Living with asthma or other lung problems isn’t easy and air pollution can worsen these symptoms. Philadelphia has many sources of air pollution, which often are invisible to the naked eye. Exhaust from cars and buses come from city traffic and the I-95 Highway corridor. Miles away, fine particulates from coal-fired power plants are carried by wind into air we breathe. The Philadelphia International Airport’s steady stream of airplanes constantly emits exhaust. The emissions from the oil refinery — another large source. All of these sources add up to degrade the quality of the air and depending on daily weather conditions, some days are worse than others are.
Philadelphia has 2-3 times higher asthma rates than the Commonwealth of Pennsylvania. Asthma is the third ranking cause of hospitalization among children and poor outdoor air quality causes asthma attacks. Poor air quality can cause heart attacks and other health problems too. Air pollution worsens asthma and breathing problems, and children dealing with these lung problems are more likely to miss school. This isn’t fun for anyone. Parents may need to take time off work to care for their sick child. Teachers will need to find time to communicate missed school materials to parents and children. A child may have lower self-esteem because of missed social opportunities during outdoor play. With 10.5 million school days missed every year due to asthma, it is easy to see how school achievement may be compromised.
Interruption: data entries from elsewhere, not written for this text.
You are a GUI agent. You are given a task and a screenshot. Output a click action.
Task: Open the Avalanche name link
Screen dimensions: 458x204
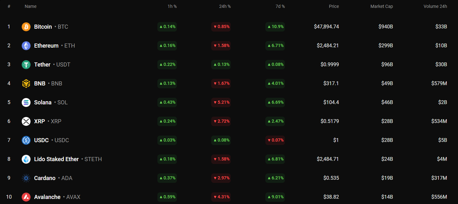click(47, 197)
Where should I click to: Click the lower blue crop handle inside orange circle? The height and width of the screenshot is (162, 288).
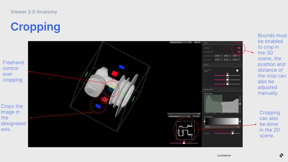click(98, 106)
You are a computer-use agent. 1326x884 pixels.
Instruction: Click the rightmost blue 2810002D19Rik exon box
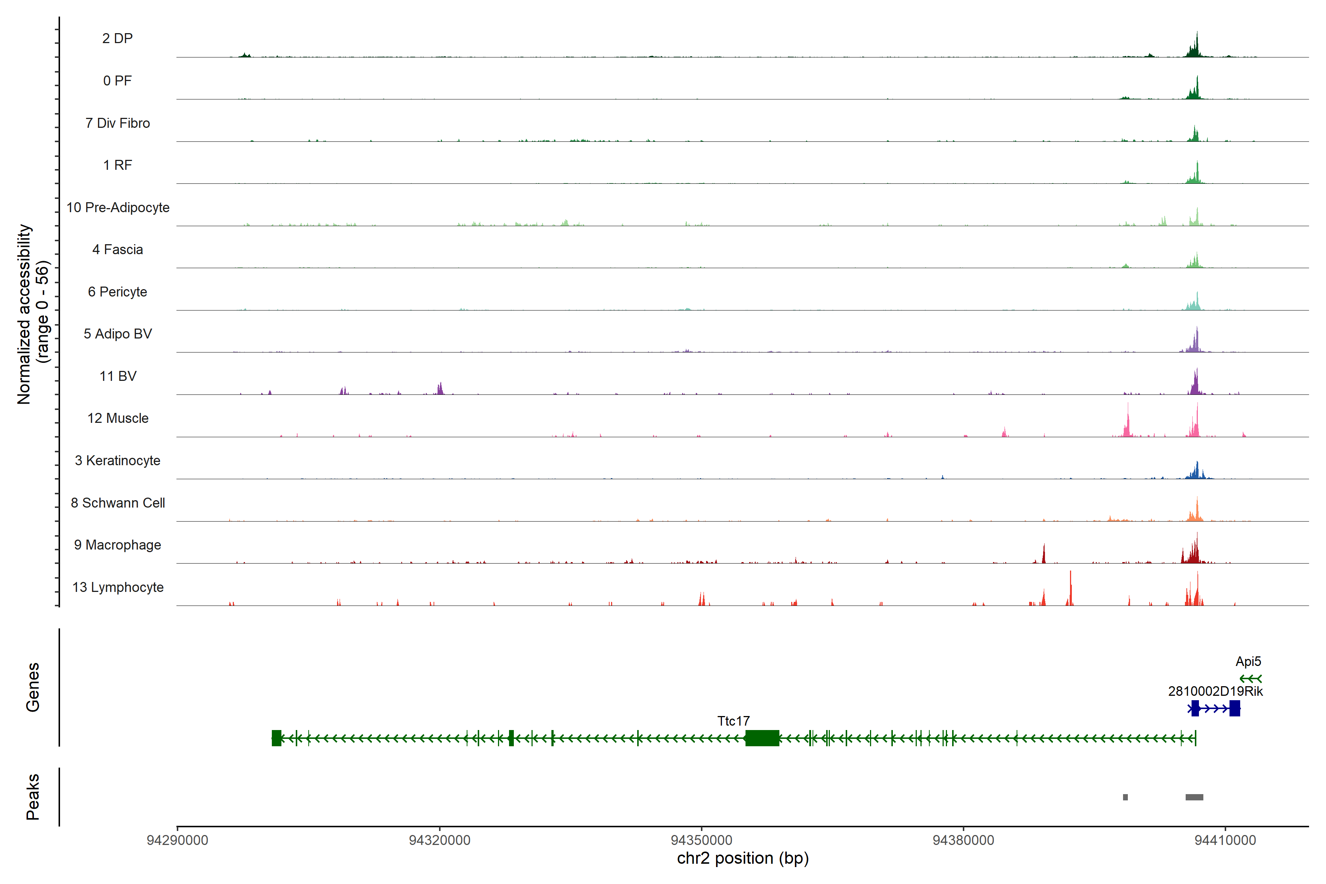(x=1235, y=708)
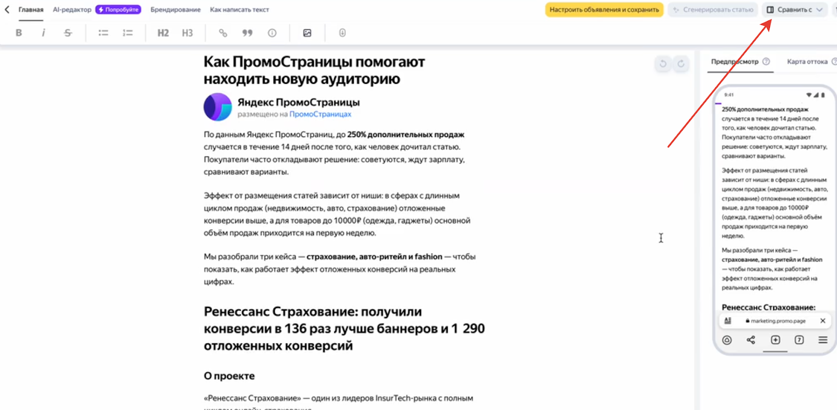Close the address bar in phone preview

click(x=822, y=321)
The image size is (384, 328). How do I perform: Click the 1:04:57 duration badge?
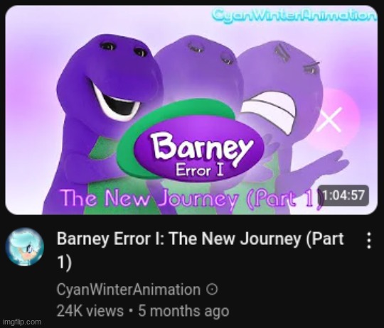coord(343,195)
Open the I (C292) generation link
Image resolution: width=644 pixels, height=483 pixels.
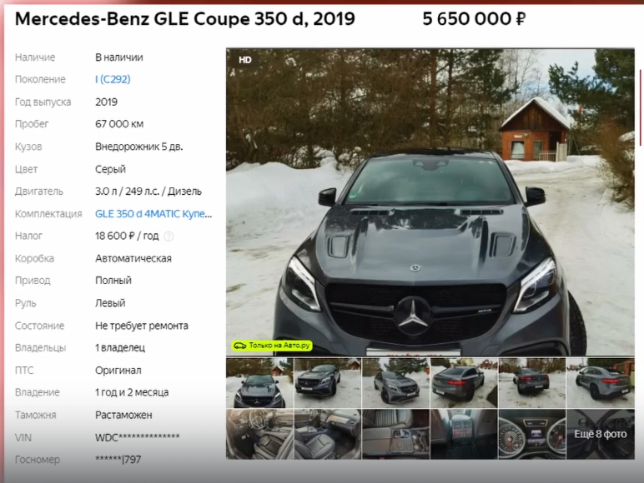pyautogui.click(x=113, y=79)
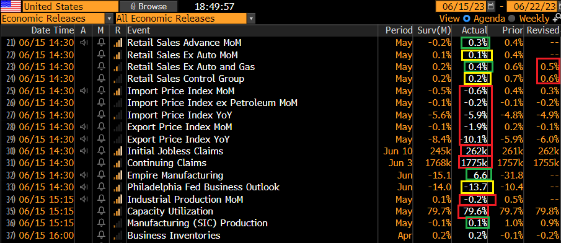The height and width of the screenshot is (243, 561).
Task: Open the United States country selector field
Action: pos(70,6)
So, how can you tell when the air is unhealthy? You can not always see air pollution. Invisible to the naked eye, ozone can cause an asthma attack. This is particularly worse during the hot summer months in the afternoon. In the cold weather, fine particulates which are also invisible are the main contributor to poor air quality and asthma.
Fortunately, the Environmental Protection Agency (EPA) tests the air every day and makes this information freely available at www.airnow.gov or www.airqualitypartnership.org . A color scale ranging from good (green) to purple (Hazardous) codes current outdoor air quality.
Signing up to receive free daily air quality alerts by email or text is easy, or simply visit one of the sites whenever you would like to know about current conditions. You can use this information to benefit anyone with asthma but it is particularly helpful for children. Children breathe faster, play outside and end up breathing more air than adults, so children have more exposure to pollution than adults. Simply remember if it is orange, red or purple— avoid outdoor play in the afternoon.